One solution to not have debt may be to not write anything, that's not receivable because then there would no product and no company.
The other implication is that there may be a perfect state to reach with no debt, but that's not the case, realistically it's not possible to start from code that's perfect and bug free and supports every (future) feature in the universe.
> I agree that further work is unavoidable in an ever changing environment.
But can definitely be reduced. If my company plans on delivering version 1.0 with feature X, and version 2.0 with feature Y, I can either do an ad-hoc solution for X that will require less work but will need to be changed to allow Y in the future, or I can do some extra work now to reduce the total amount of work I need to do.
Those kind of decisions are made quite frequently while programming. Being conscious of them is important in order to understand better the project and the costs of maintenance and new features.
> Every variable and function and design decision will invariably be rebranded as technical debt by the next developer soon enough. That's not reasonable.
This is not a problem regarding the concept, it's a problem of the specific developer. Just because some people misuse a concept doesn't mean it's useless.
But you talk about technical debt as if it's necessarily bad. It's not bad. Some technical debt never needs to be repaid because the product is removed, or because that part is never touched and works well enough. Some technical debt generates so little extra work that it's worth it. But it's important to not scrub that concept, because, as I said, it's important to know the technical debt in a product so that we can better understand the costs of making changes and doing maintenance.
Indeed I've never seen debt in a sense that wasn't considered bad. That's what developers invoke to say everything done by their predecessor was shit. That's what developers claim to rewrite or to jump ship endlessly. All while management is clueless to it because it's all made up in the engineers mind.

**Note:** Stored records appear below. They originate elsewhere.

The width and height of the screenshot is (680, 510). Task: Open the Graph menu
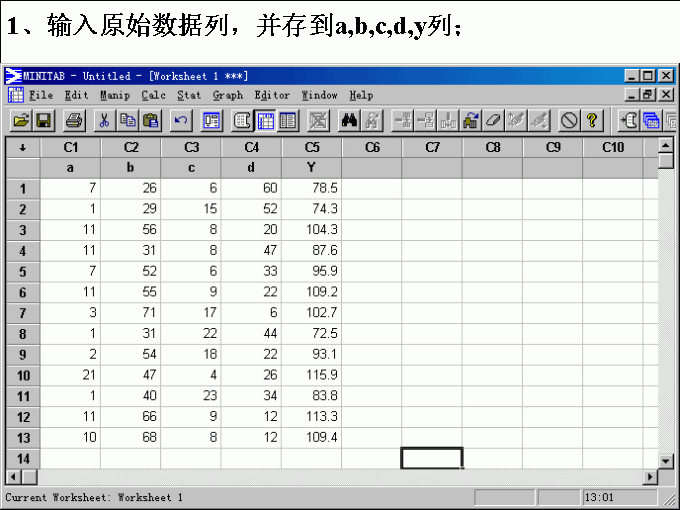[228, 95]
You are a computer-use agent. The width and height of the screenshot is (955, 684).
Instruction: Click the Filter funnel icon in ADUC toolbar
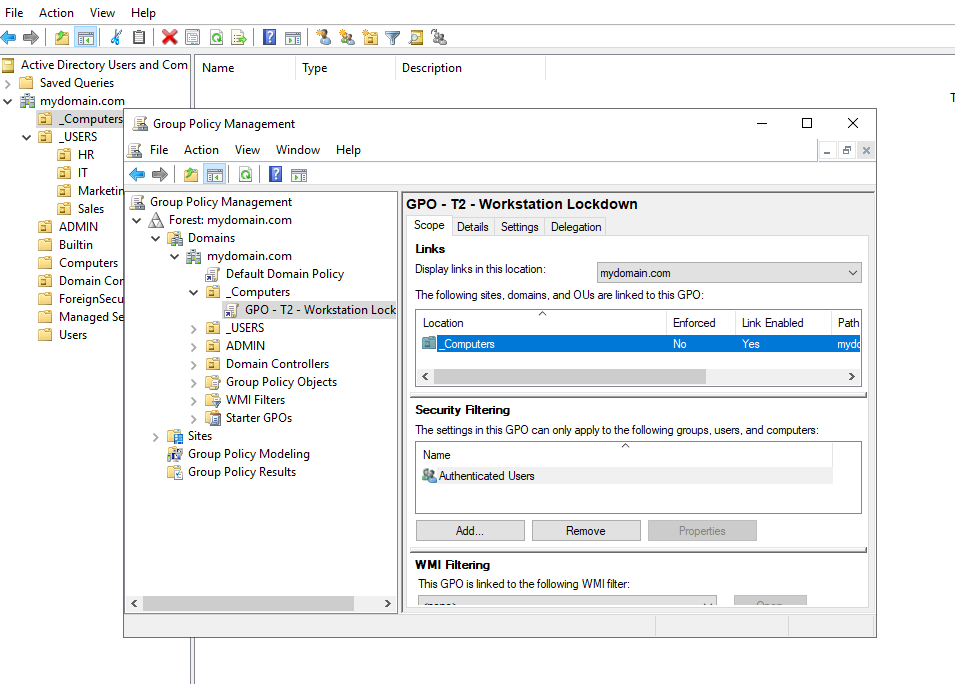click(x=393, y=37)
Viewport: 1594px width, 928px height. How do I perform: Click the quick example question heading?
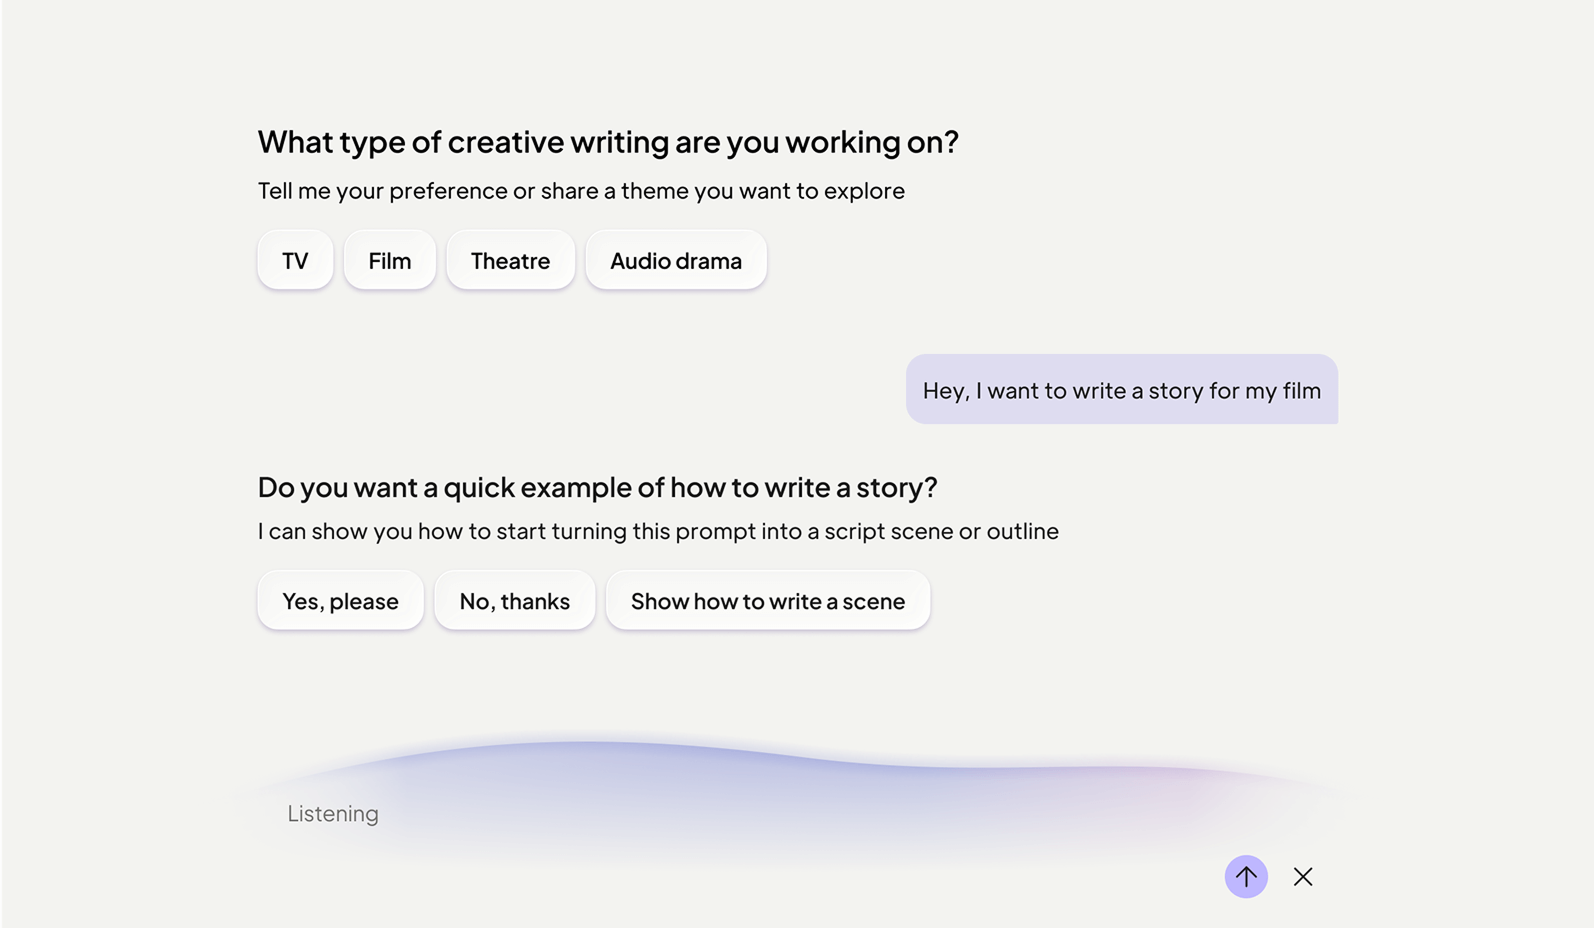(597, 487)
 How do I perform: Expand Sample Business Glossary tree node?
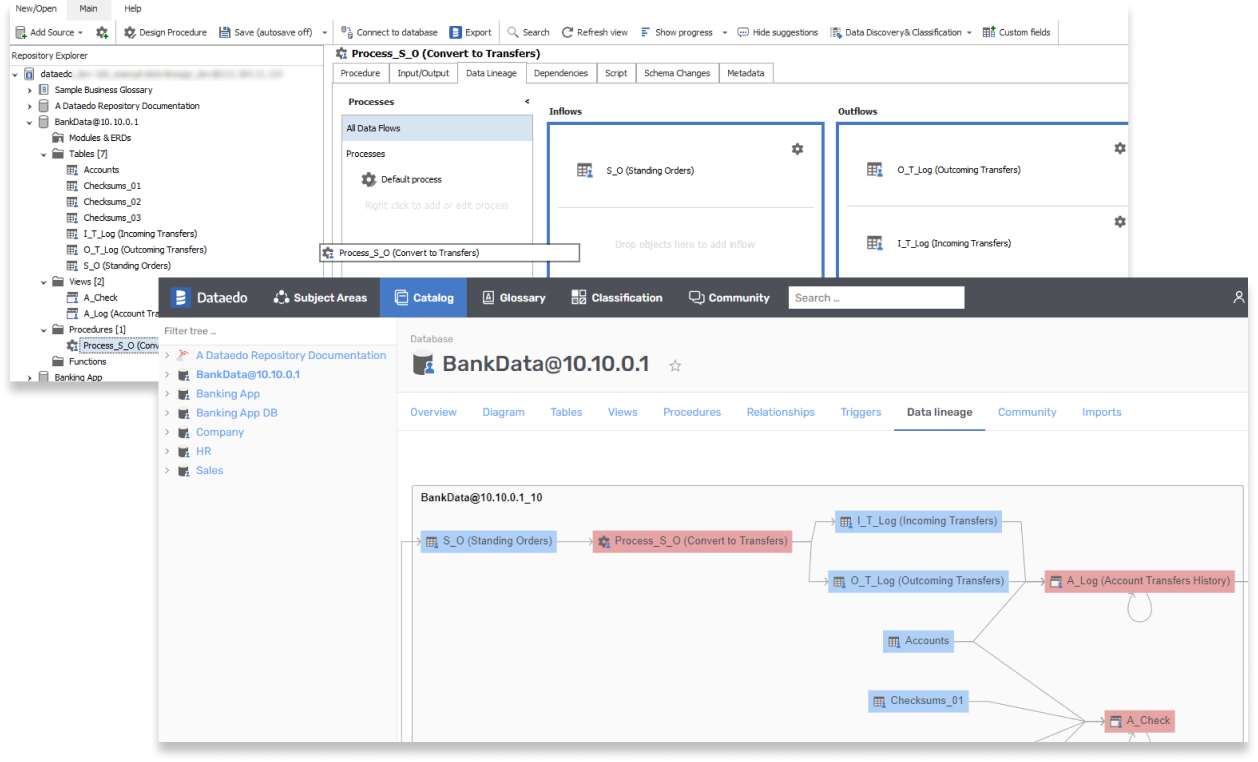point(30,90)
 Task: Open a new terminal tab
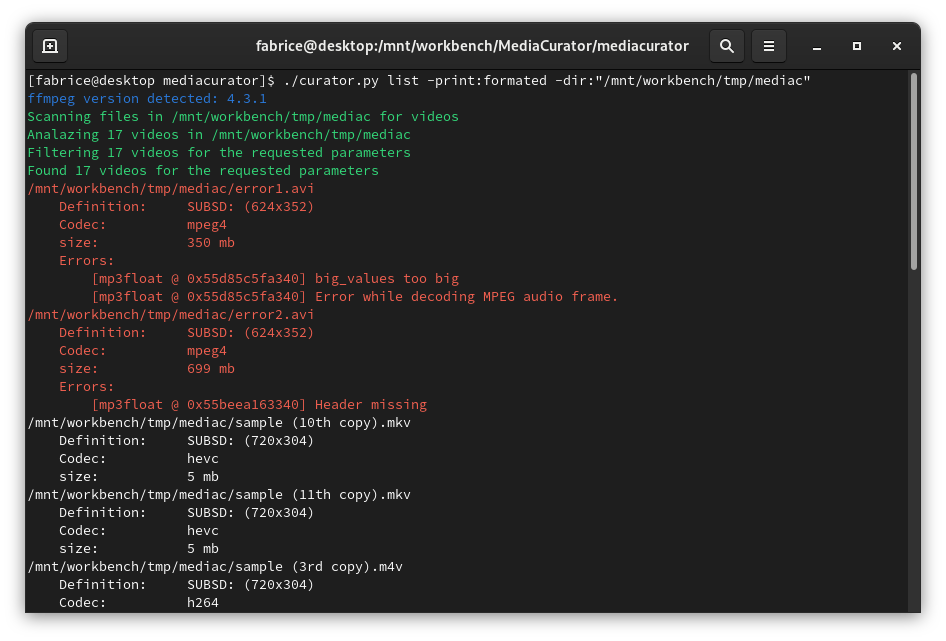pyautogui.click(x=50, y=46)
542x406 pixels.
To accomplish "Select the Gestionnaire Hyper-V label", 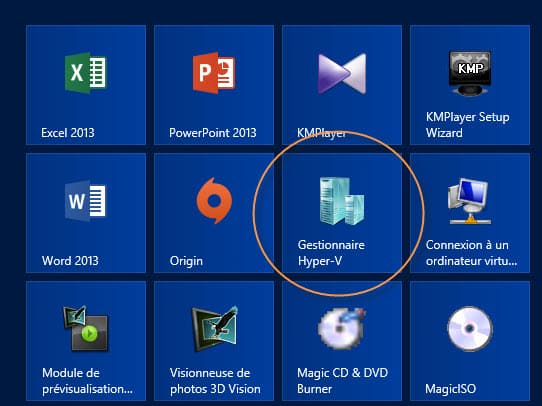I will [331, 253].
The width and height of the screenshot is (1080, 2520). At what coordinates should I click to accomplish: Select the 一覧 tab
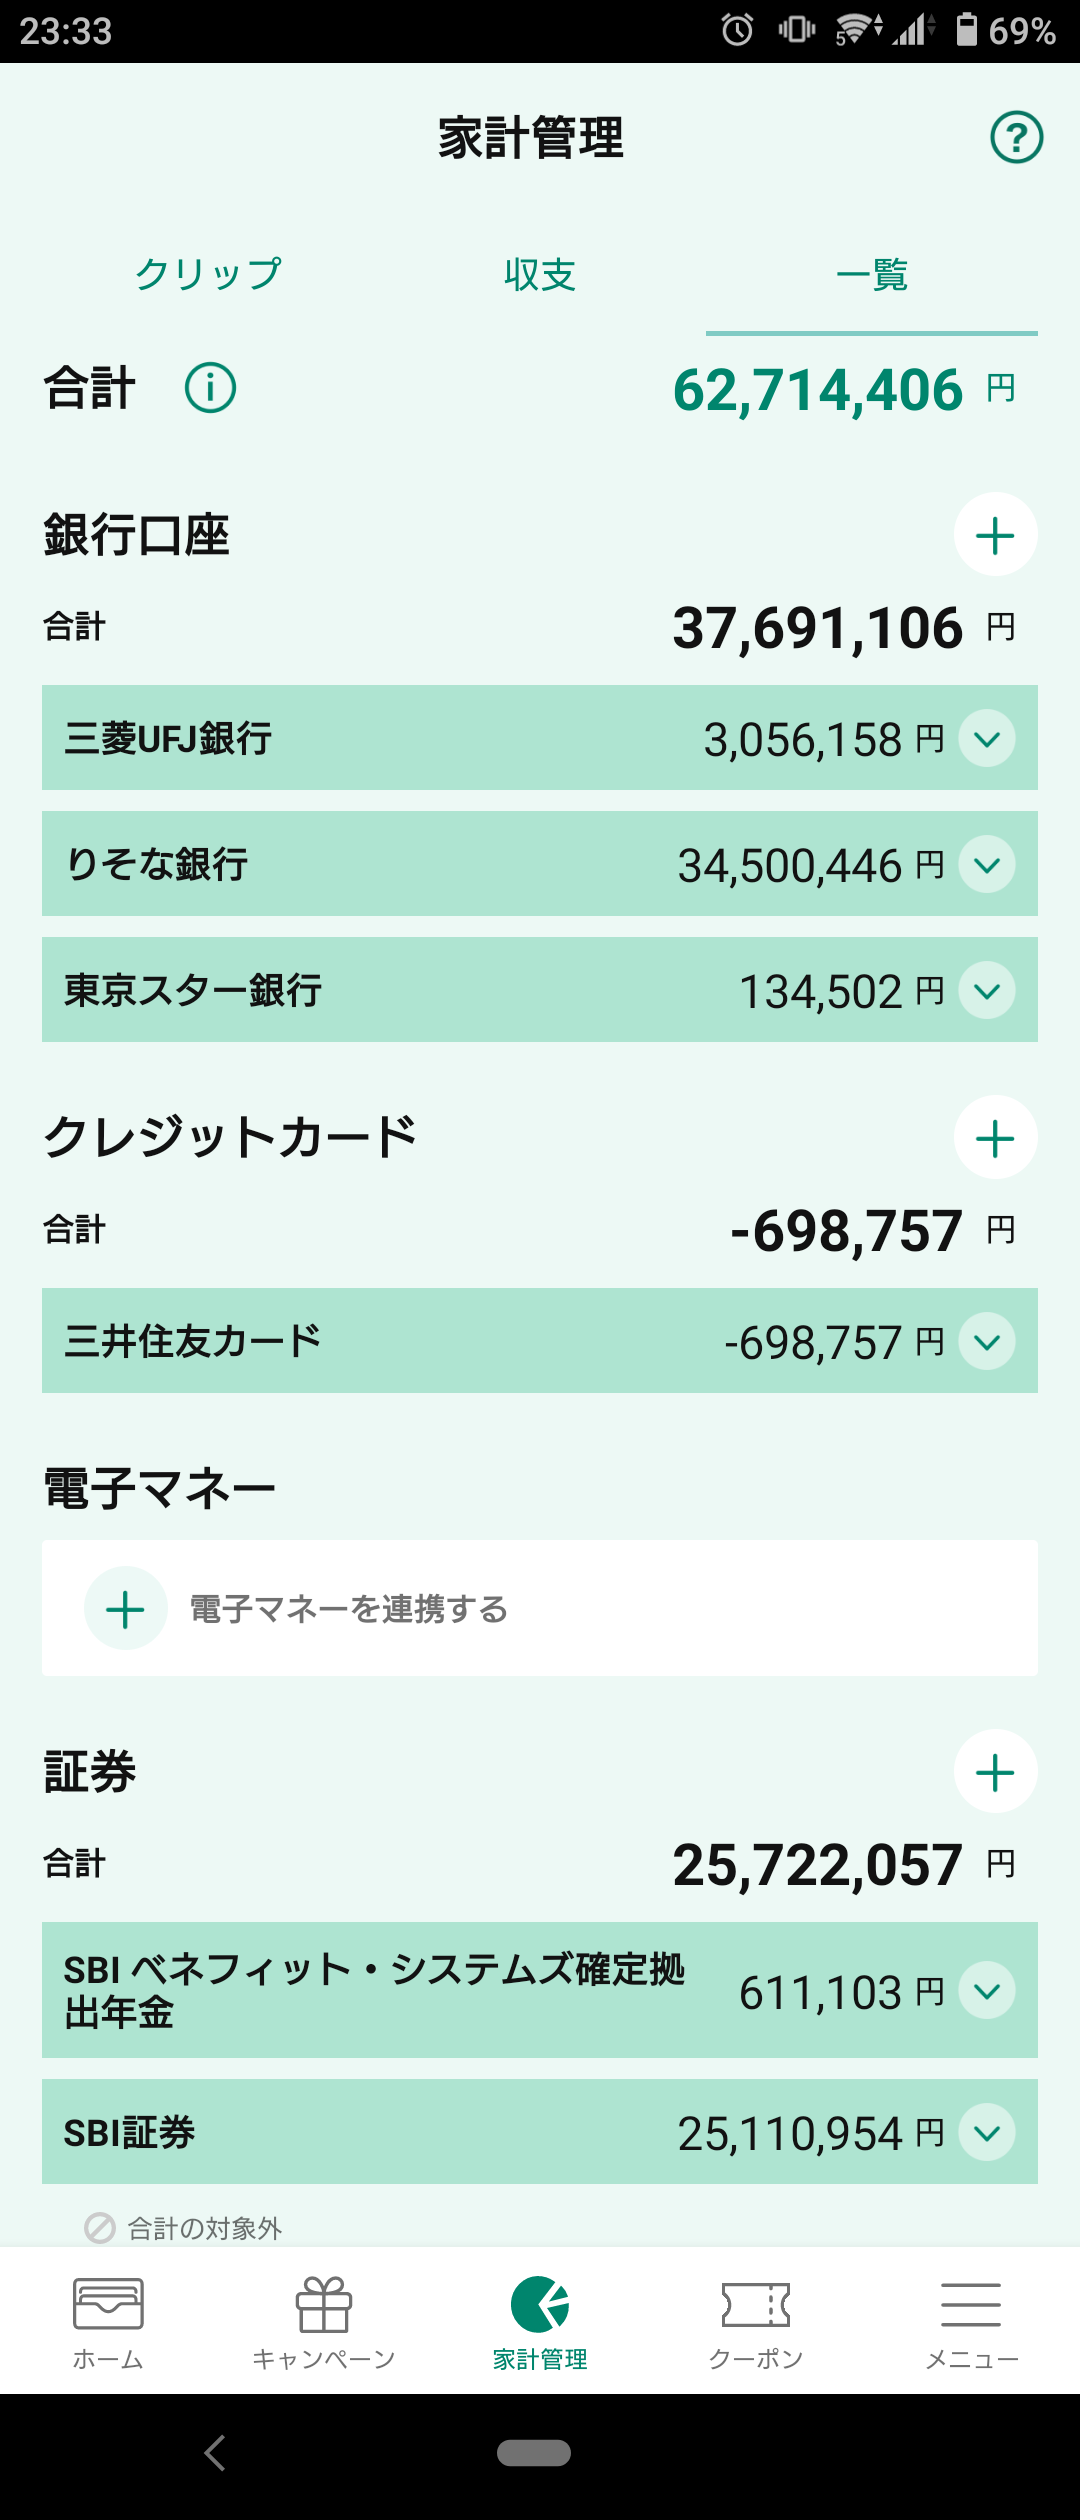click(x=871, y=274)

How does one go about promoting (fixing) technical debt, or ask for time to fix technical debt, or plan for technical debt in a roadmap or an end of year performance review. That doesn't work.
I do think companies and developers should drop the idea of debt entirely. Consider a more positive model where software development is a cycle to maintain and to extend. Maybe maintenance can put more emphasis on keeping things working and in good conditions.
I've worked for many years on many things from startup to finance to aerospace (this may include planes you fly in and the bank you use). Software is eating the world a bit more every day. The only consistent experience is how companies and developers have zero vision and incentive to keep software running smoothly. The closest thing is a recurrent mention of debt, more often than not as an excuse to refactor or throw away anything.
> All while management is clueless to it because it's all made up in the engineers mind.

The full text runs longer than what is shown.